### GIVEN PROBLEM
Return the part of the API documentation excerpt that runs from "We also include" down to "Sample object (article)", copied word for word.

### SELECTED TEXT
▬▬▬
Each article is processed through our data pipeline, extracted for entities like equities and financial events which are made available through the API.
We also include numerous, insightful analytics like sentiment, impact score, story saturation, etc.
NOTE: Further details in Accern Analytics Section.
Data Attributes
Sample object (article)
Table illustrates all the attributes in a single object (article) of the Accern API response
{
"id": 1774184,
"article_id": {
"$oid": "589b44a569fe9f7f77024f4a"
},
"article_sentiment": 0.098,
"article_traffic": null,
"article_type": "blog",
"article_url": "http://feedproxy.google.com/~r/RedmondPie/~3/mF7K04DF1y4/",
"author_id": null,
"correlations": null,
"entities": [
{
"name": "Apple Inc.",
"type": "Public",
"index": "S&P 500, Russell 1000, Russell 3000, Wilshire 5000, BARRON'S 400, NASDAQ 100",
"region": "North America",
"sector": "Technology",
"ticker": "AAPL",
"country": "United States",
"exchange": "NASDAQ",
"industry": "Computer Manufacturing",
"entity_id": "EQ0010169500001000",
"global_id": "BBG000B9XRY4",
"competitors": [
"GOOG",
"HPQ"
]
},
{
"name": "Amazon.com, Inc.",
"type": "Public",
"index": "S&P 500, Russell 1000, Russell 3000, Wilshire 5000, NASDAQ 100",
"region": "North America",
"sector": "Consumer Services",
"ticker": "AMZN",
"country": "United States",
"exchange": "NASDAQ",
"industry": "Catalog/Specialty Distribution",
"entity_id": "EQ0021695200001000",
"global_id": "BBG000BVPV84",
"competitors": [
"AAPL",
"BKS"
]
}
],
"event_author_rank": [
{
"author_rank": 4,
"event_group": "Employment Actions"
},
{
"author_rank": 4,
"event_group": "Employment Actions"
}
],
"event_groups": [
{
"type": "Recruitment",
"group": "Employment Actions"
},
{
"type": "Layoff",
"group": "Employment Actions"
}
],
"event_impact_score": {
"overall": 40.88471673254282,
"on_entities": [
{
"entity": "AAPL",
"on_entity": 31
},
{
"entity": "AMZN",
"on_entity": 32
}
]
},
"event_source_rank": [
{
"event_group": "Employment Actions",
"source_rank": 6
},
{
"event_group": "Employment Actions",
"source_rank": 6
}
],
"event_summary": {
"group": "",
"theme": "",
"topic": "",
"action": "",
"sub-theme": "",
"acting_party": ""
▬▬▬
### RECORDS SUPPLIED
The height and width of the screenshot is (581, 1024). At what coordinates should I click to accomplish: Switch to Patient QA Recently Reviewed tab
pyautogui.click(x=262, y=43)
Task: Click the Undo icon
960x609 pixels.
▬▬▬
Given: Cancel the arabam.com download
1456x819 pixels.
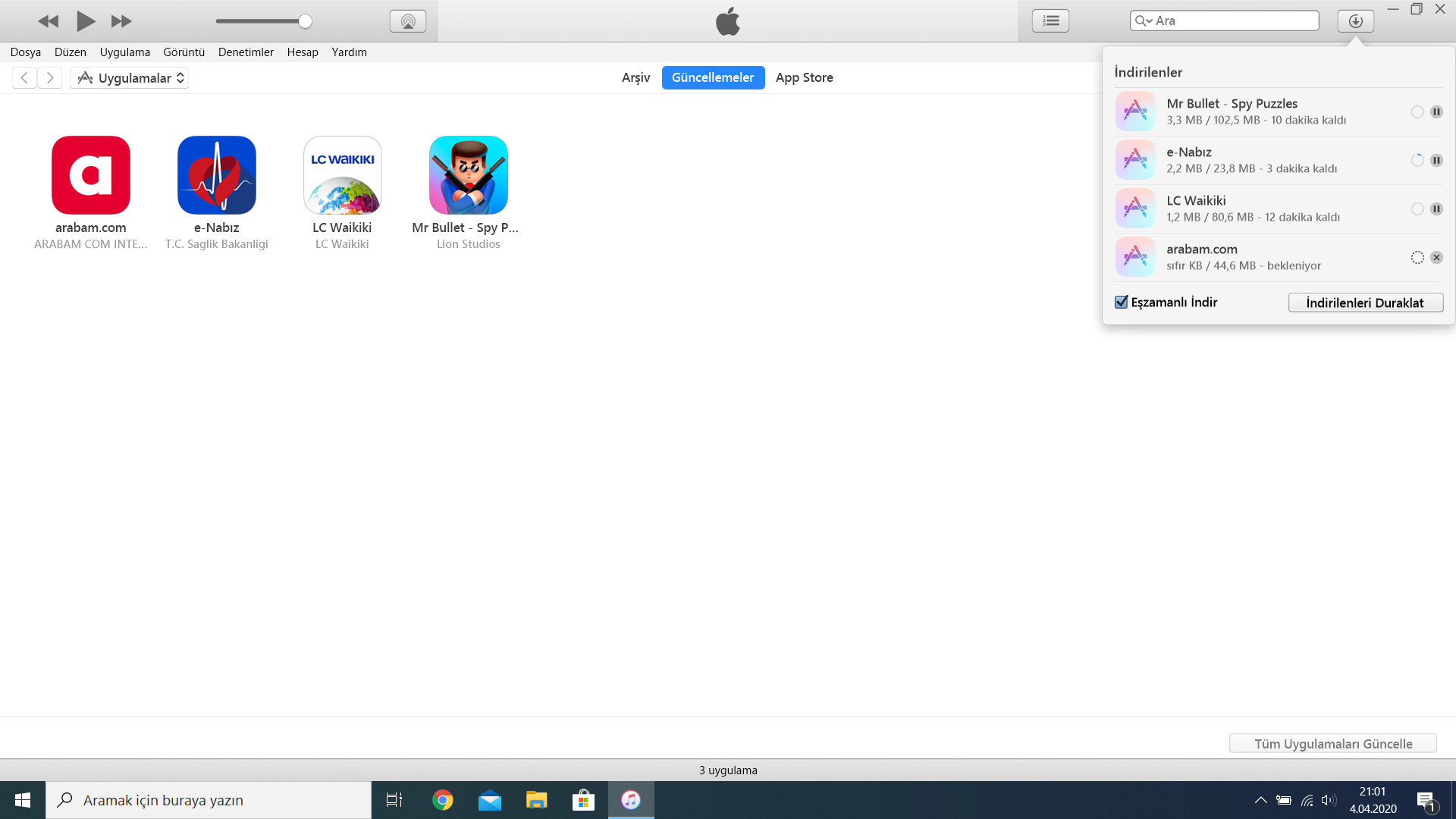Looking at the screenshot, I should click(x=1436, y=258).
▬▬▬
### RESPONSE TO THIS EXERCISE
We also include numerous, insightful analytics like sentiment, impact score, story saturation, etc.
NOTE: Further details in Accern Analytics Section.
Data Attributes
Sample object (article)